In the observations about it is nowhere seen that Sri Baral, J.E. has collected illegal money from any source for his own, and now here he has availed personal benefit. Hence doubtful integrity of the charged officer does not stand."

4.2. It is submitted that though there was failure to substantiate the allegation of "doubtful integrity" for procedural violation, the collection of Rs.600/- from the consumers for payment to the tractor owner towards transportation charges has been viewed adversely against the petitioner leading to awarding punishment of dismissal from service vide Office Order dated 07.08.2002 issued by the Chief Executive Officer, CESCO, Bhubaneswar.
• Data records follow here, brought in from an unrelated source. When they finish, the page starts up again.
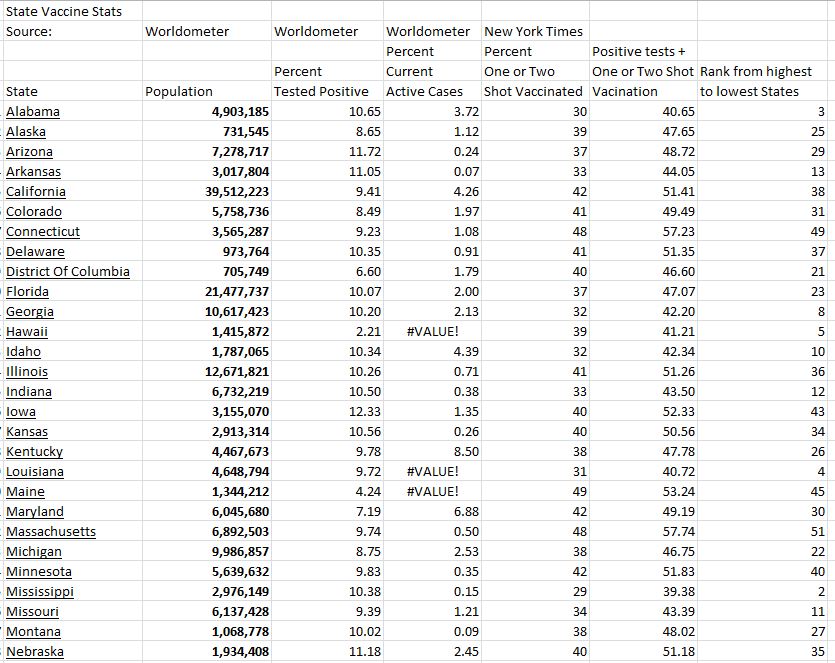Image resolution: width=835 pixels, height=663 pixels.
Task: Select the State Vaccine Stats title cell
Action: (64, 12)
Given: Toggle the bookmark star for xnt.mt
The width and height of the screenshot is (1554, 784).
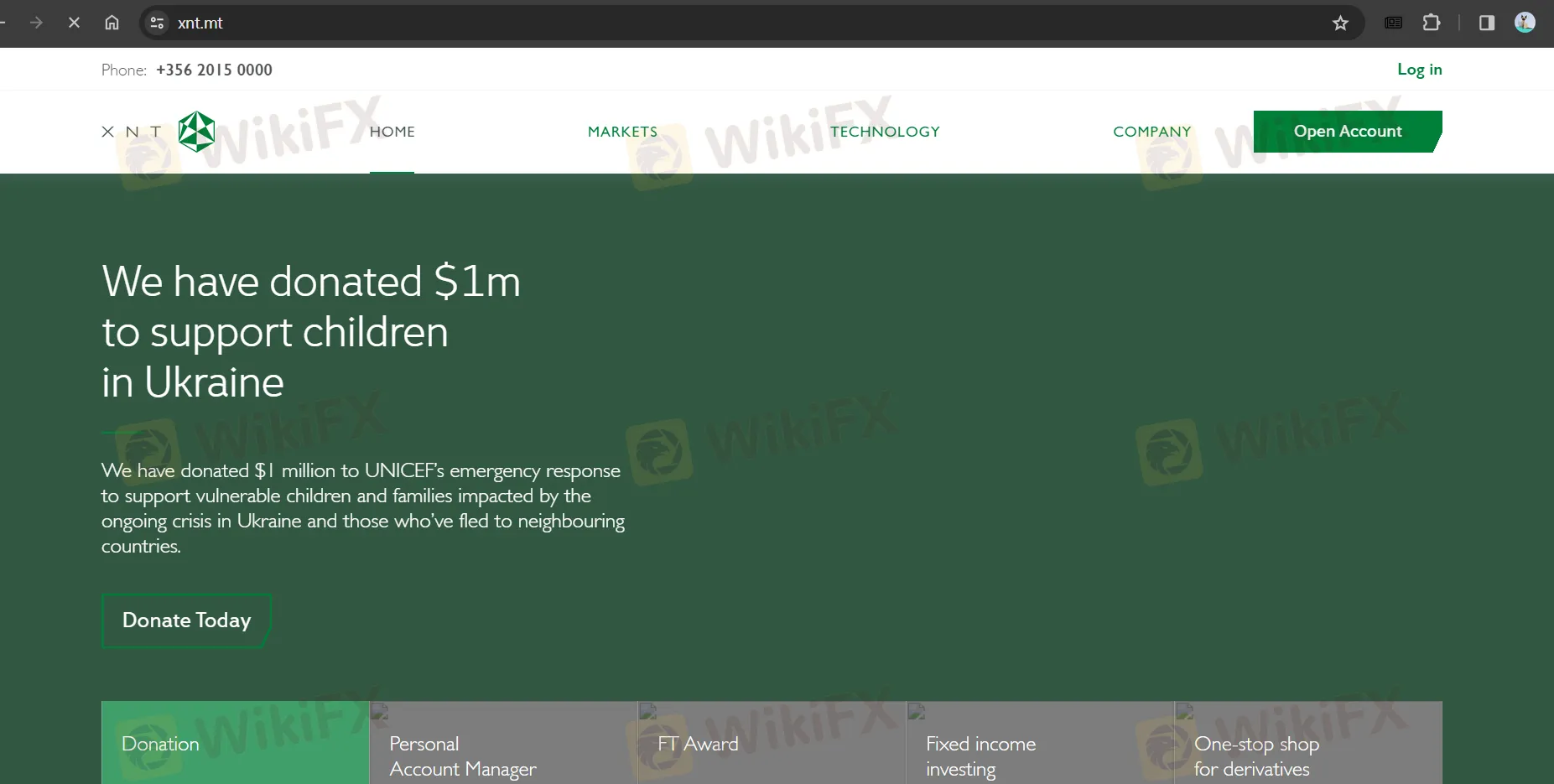Looking at the screenshot, I should (1339, 23).
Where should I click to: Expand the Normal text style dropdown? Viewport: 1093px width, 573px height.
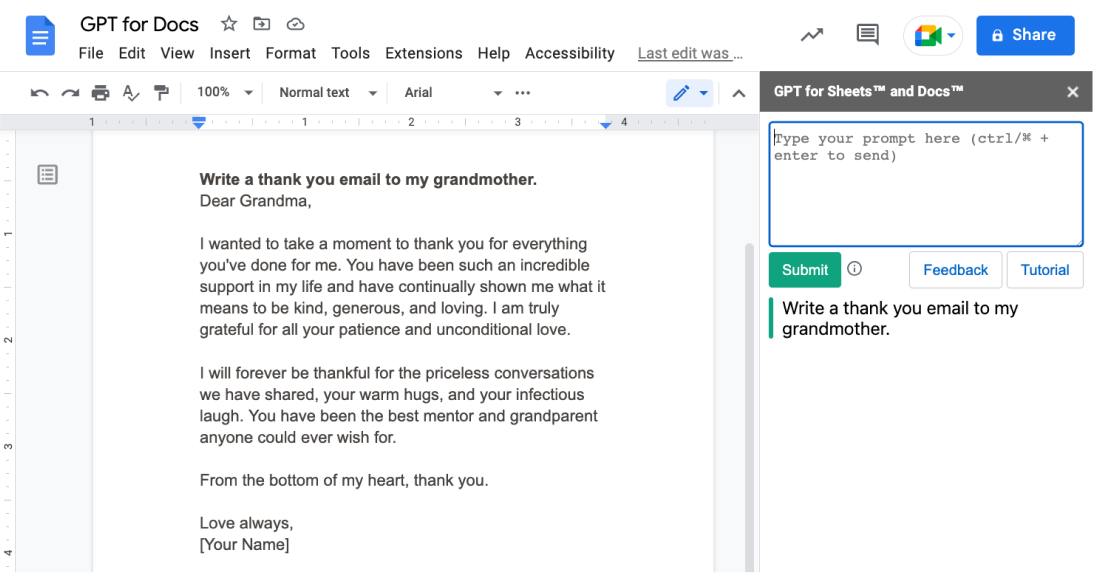pos(328,93)
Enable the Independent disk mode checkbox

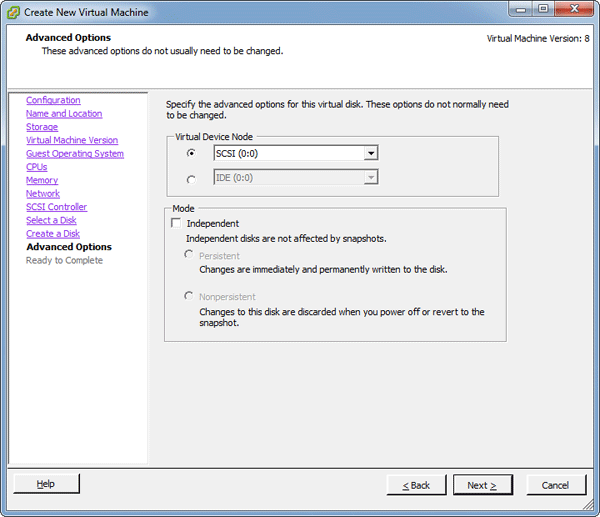pos(176,223)
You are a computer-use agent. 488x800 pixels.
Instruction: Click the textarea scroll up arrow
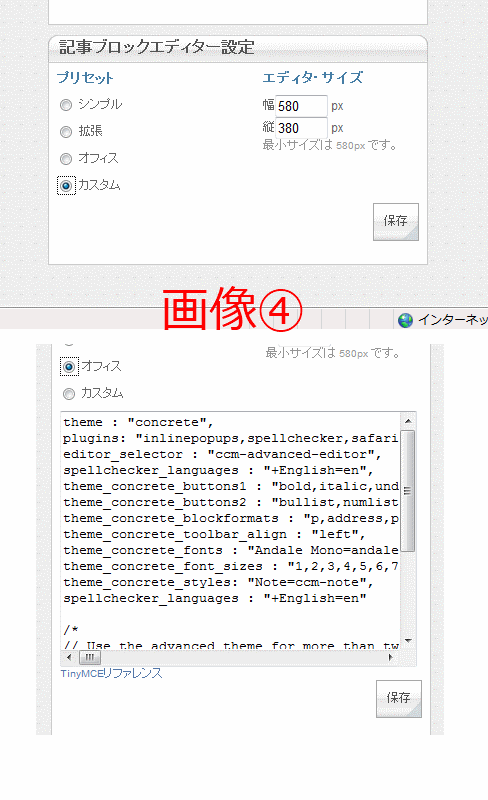(408, 421)
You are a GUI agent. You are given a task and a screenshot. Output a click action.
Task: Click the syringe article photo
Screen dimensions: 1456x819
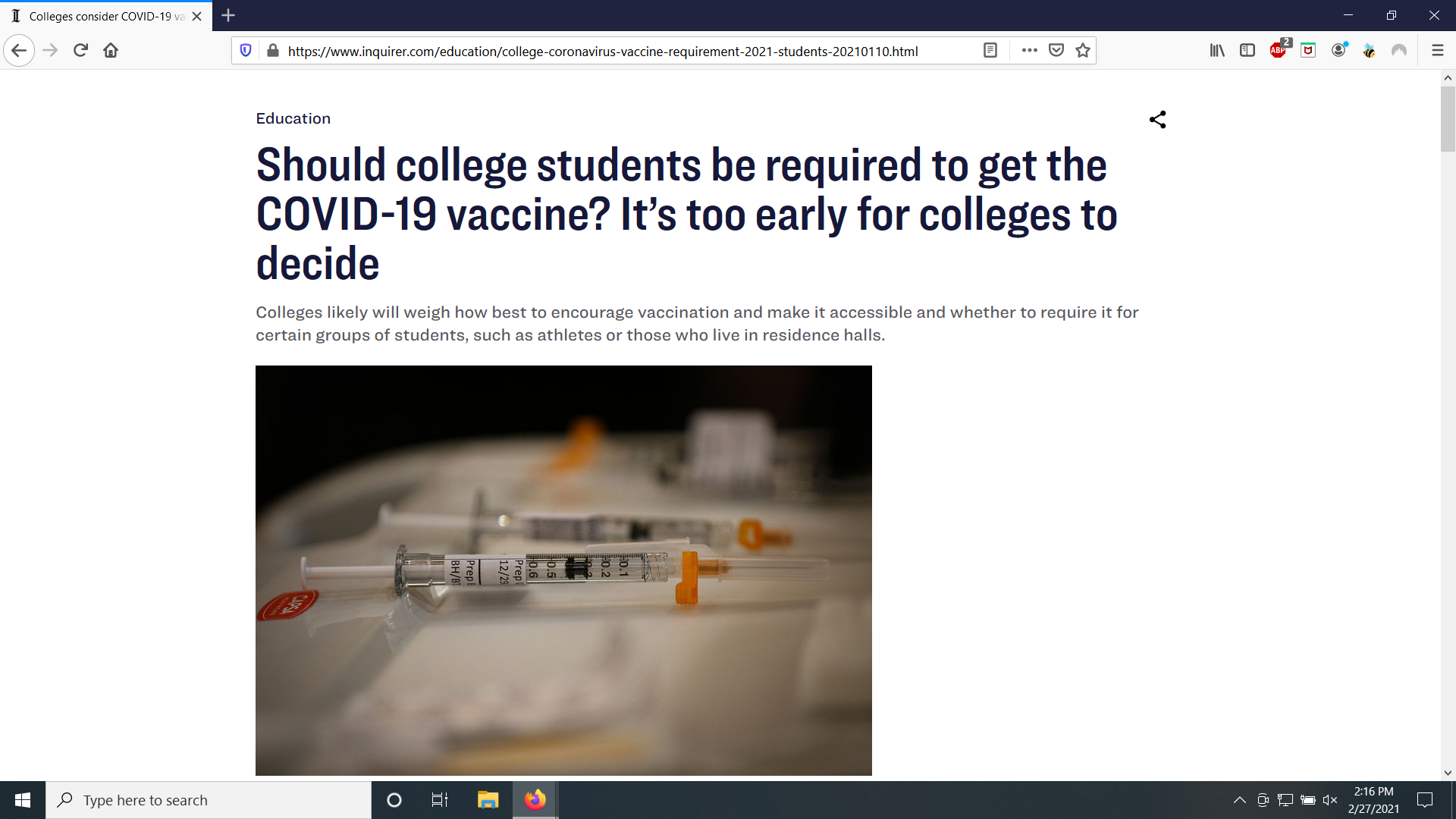(563, 570)
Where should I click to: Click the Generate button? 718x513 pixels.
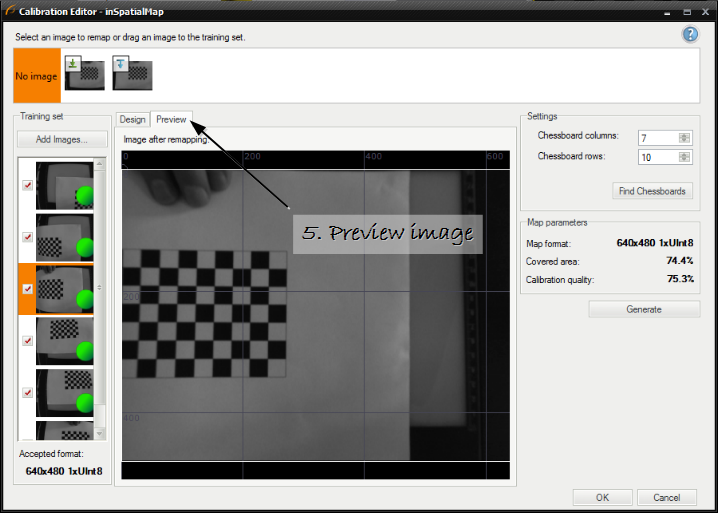click(x=643, y=309)

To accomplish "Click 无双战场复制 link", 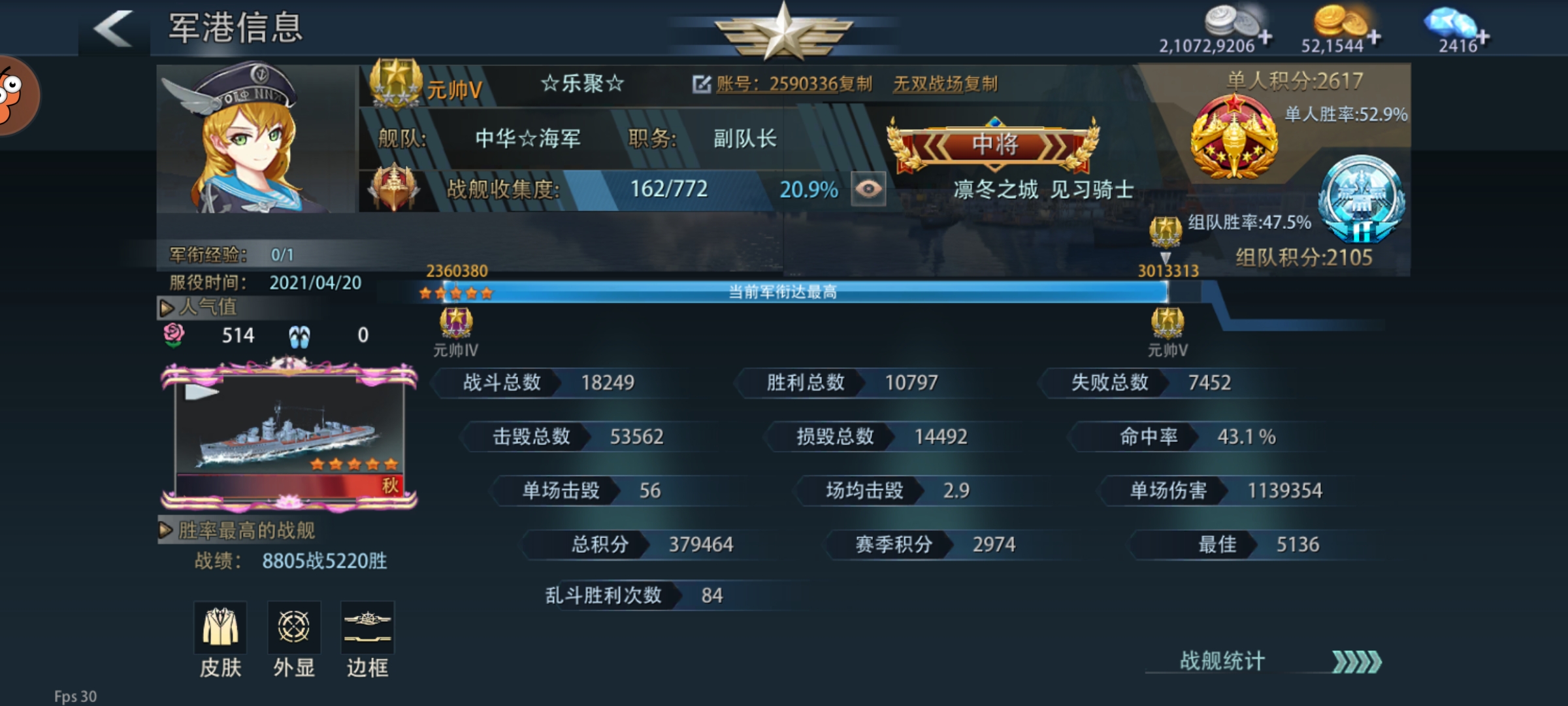I will tap(945, 84).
4.3. Sri Nirmal Chandra Mohanty, learned counsel appearing for the petitioner vehemently contended that the punishment of dismissal from service does not commensurate with the alleged charges; as such the punishment runs contrary to ratio laid down in B.C. Chaturvedi Vrs. Union of India, (1995) 6 SCC 749 and Bhaskar Chandra Mohapatra Vrs. The Disciplinary Authority, UCO Bank, 2015 (II) OLR 1042.

5. Sri Bibudhendra Dash, learned counsel appearing for the opposite parties submitted that approaching this

Court directly circumventing alternative remedy available to the petitioner warrants dismissal of this writ petition. Sri Dash, learned counsel submitted that by virtue of the order of dismissal being stayed, the petitioner continued till 31.03.2004, i.e., the date on which the petitioner retired from service on attaining the age of superannuation. Since the Enquiry Officer found the petitioner guilty of misconduct and negligence in duty, the order of dismissal is justified which needs no interference by this Court.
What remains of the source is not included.